Problem =
Copy the entries from the line with "2010 (371, 1531)" through the last entry, renaming "Newer Post" as "Older Post" and keeping everything else the same.

═══ Extracted information ═══

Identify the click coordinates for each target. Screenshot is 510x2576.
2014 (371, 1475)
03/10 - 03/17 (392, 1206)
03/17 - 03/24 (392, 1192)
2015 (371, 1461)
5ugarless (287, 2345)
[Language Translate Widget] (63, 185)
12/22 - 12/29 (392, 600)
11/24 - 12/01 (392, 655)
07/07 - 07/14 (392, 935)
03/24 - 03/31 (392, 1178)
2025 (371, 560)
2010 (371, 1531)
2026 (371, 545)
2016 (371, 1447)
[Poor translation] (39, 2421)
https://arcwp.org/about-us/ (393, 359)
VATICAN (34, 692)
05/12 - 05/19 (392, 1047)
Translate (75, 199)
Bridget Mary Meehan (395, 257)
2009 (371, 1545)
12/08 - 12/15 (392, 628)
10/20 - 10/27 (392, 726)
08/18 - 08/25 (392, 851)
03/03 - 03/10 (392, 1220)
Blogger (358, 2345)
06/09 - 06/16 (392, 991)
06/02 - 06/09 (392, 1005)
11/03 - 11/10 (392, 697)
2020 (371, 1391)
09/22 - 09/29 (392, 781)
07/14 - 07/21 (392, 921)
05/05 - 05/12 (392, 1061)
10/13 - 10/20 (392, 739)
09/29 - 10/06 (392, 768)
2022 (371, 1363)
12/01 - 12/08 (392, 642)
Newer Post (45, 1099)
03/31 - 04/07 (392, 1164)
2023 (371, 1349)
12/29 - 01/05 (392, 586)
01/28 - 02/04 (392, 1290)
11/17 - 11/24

═══

Response below =
2010 (371, 1531)
2026 (371, 545)
2016 (371, 1447)
[Poor translation] (39, 2421)
https://arcwp.org/about-us/ (393, 359)
VATICAN (34, 692)
05/12 - 05/19 (392, 1047)
Translate (75, 199)
Bridget Mary Meehan (395, 257)
2009 (371, 1545)
12/08 - 12/15 (392, 628)
10/20 - 10/27 (392, 726)
08/18 - 08/25 (392, 851)
03/03 - 03/10 (392, 1220)
Blogger (358, 2345)
06/09 - 06/16 (392, 991)
06/02 - 06/09 (392, 1005)
11/03 - 11/10 (392, 697)
2020 (371, 1391)
09/22 - 09/29 (392, 781)
07/14 - 07/21 (392, 921)
05/05 - 05/12 (392, 1061)
10/13 - 10/20 (392, 739)
09/29 - 10/06 (392, 768)
2022 (371, 1363)
12/01 - 12/08 (392, 642)
Older Post (45, 1099)
03/31 - 04/07 (392, 1164)
2023 (371, 1349)
12/29 - 01/05 (392, 586)
01/28 - 02/04 (392, 1290)
11/17 - 11/24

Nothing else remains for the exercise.